Automatically she went the way he indicated, walking slightly in front of him until the path converged on the main terrace. Even though she had broken the moment, she still seemed to be in that state of hypersensitivity, feeling his presence behind her in every follicle in her body. Yet to everything else she seemed quite blind. So much so that when he stepped past her, to halt her progress and slide open the French window they were adjacent to, indicating she should step through, she did so.

And stopped. This was not a salon or a hallway, or any room she was familiar with.

It was a bedroom.

She turned. Nikos was smoothly sliding shut the French window again.

And walking towards her.

She stepped backwards. It was automatic, instinctive.

‘What—?’

He gave a low, brief laugh. ‘Don’t be naïve, Ann. What do you think?’ There was amusement in his voice.

He came up to her, looking down at her. There was a single low lamp burning by the bed—a wide double bed, swathed in a dark coverlet, sombre and masculine—dimmed right down. By its light his face seemed more planed than ever, with shadows etching his features. She felt weak suddenly, overcome. Gazing at him, lips parting.

Her breath quickened.

He saw it, saw her reaction. Saw how it came even without conscious volition.
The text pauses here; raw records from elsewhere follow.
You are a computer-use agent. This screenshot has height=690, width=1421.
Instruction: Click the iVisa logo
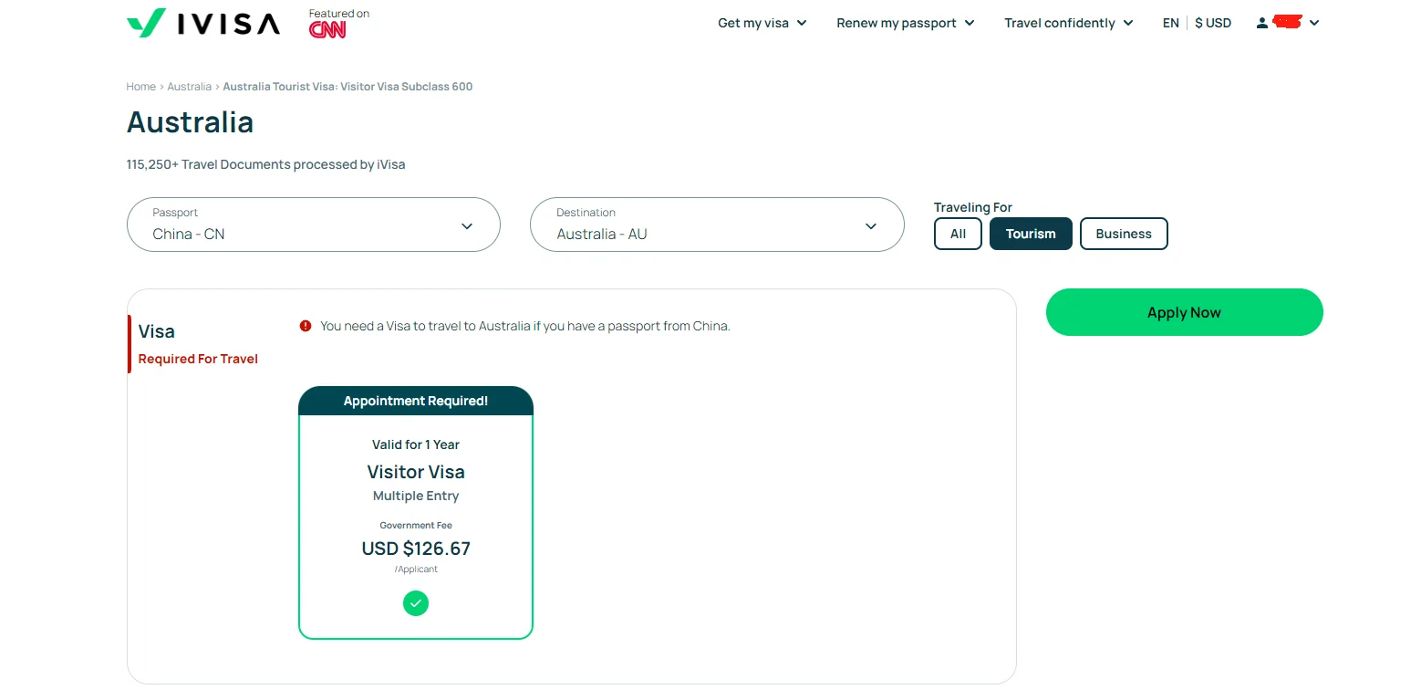pos(202,23)
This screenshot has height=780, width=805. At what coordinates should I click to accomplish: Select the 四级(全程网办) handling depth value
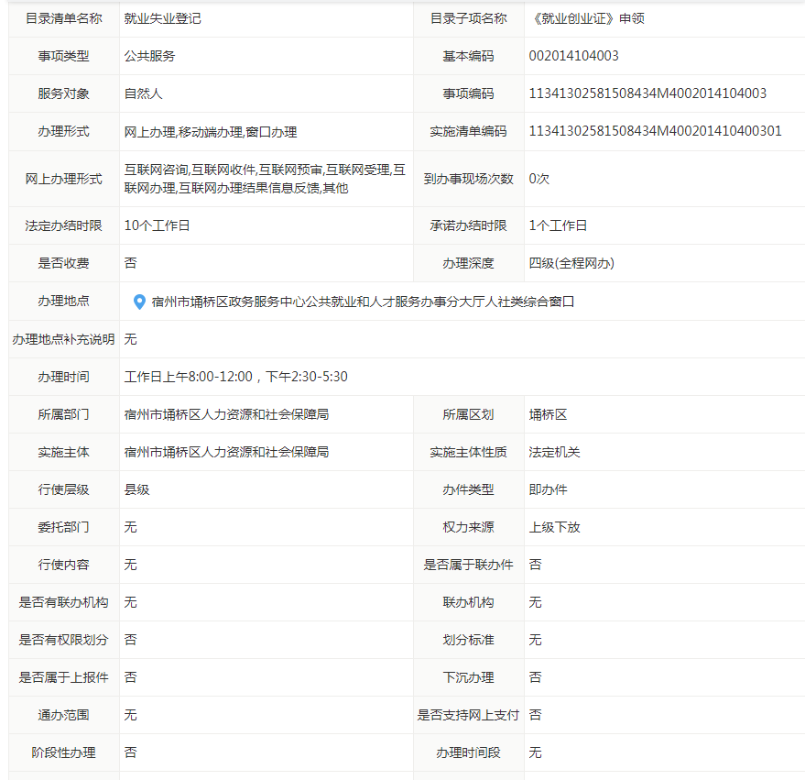point(571,263)
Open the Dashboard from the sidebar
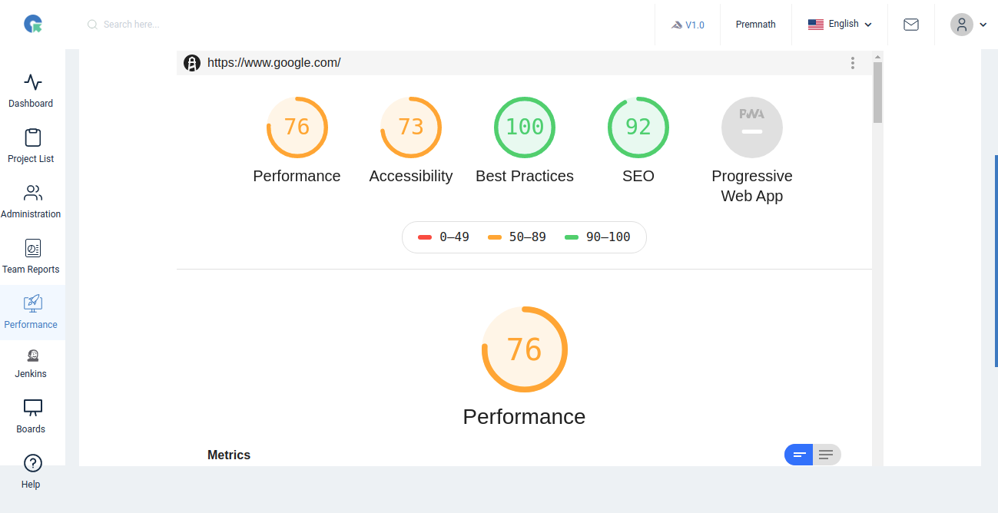 [x=31, y=88]
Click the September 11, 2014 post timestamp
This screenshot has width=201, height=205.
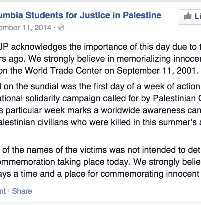tap(26, 28)
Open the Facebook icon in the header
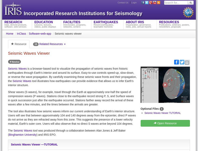 (143, 3)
‘This has been waiting for us since the beach,’ he said, his voice low, with a timbre that she could feel in her spine. ‘Then was not the time—but now… Now, Ann, we have all the time we need.’

Dark long lashes swept down over her. He reached forward, his hands closing over the loose arms of his sweater, still draped around her shoulders. She had long ceased to be conscious of it, having had so much else to dominate her awareness, but now she was vividly aware of it again, and even more vividly, breathlessly aware of the slight but inexorable pull he exerted through the sleeves, around her neck and shoulders.

Drawing her forward.

For a moment, a balance of time she could not say lasted either a few fleeting seconds or a long, long interval of consciousness, she felt herself resist. Felt her mind fill with the realisation that she must step back again and flee to the door behind her. Flee away from this man on whom her eyes were fixed as he drew her casually towards him, until he was discarding the sweater, sliding his hands along the slender column of her torso, his fingers splaying around her ribs. Sensation rippled down her as her breath caught again, mouth parting yet again, as she felt his thumb grazing the swelling underside of her breasts.

He held her there, in position for him, as his hooded gaze held hers, and he casually, leisurely, let his thumbs glide across the tautening material of her top.

She felt her nipples flower, the delicate tissues of her breasts engorge. And he felt it too, for he gave a smile. Slow and sensual. Watching her reaction.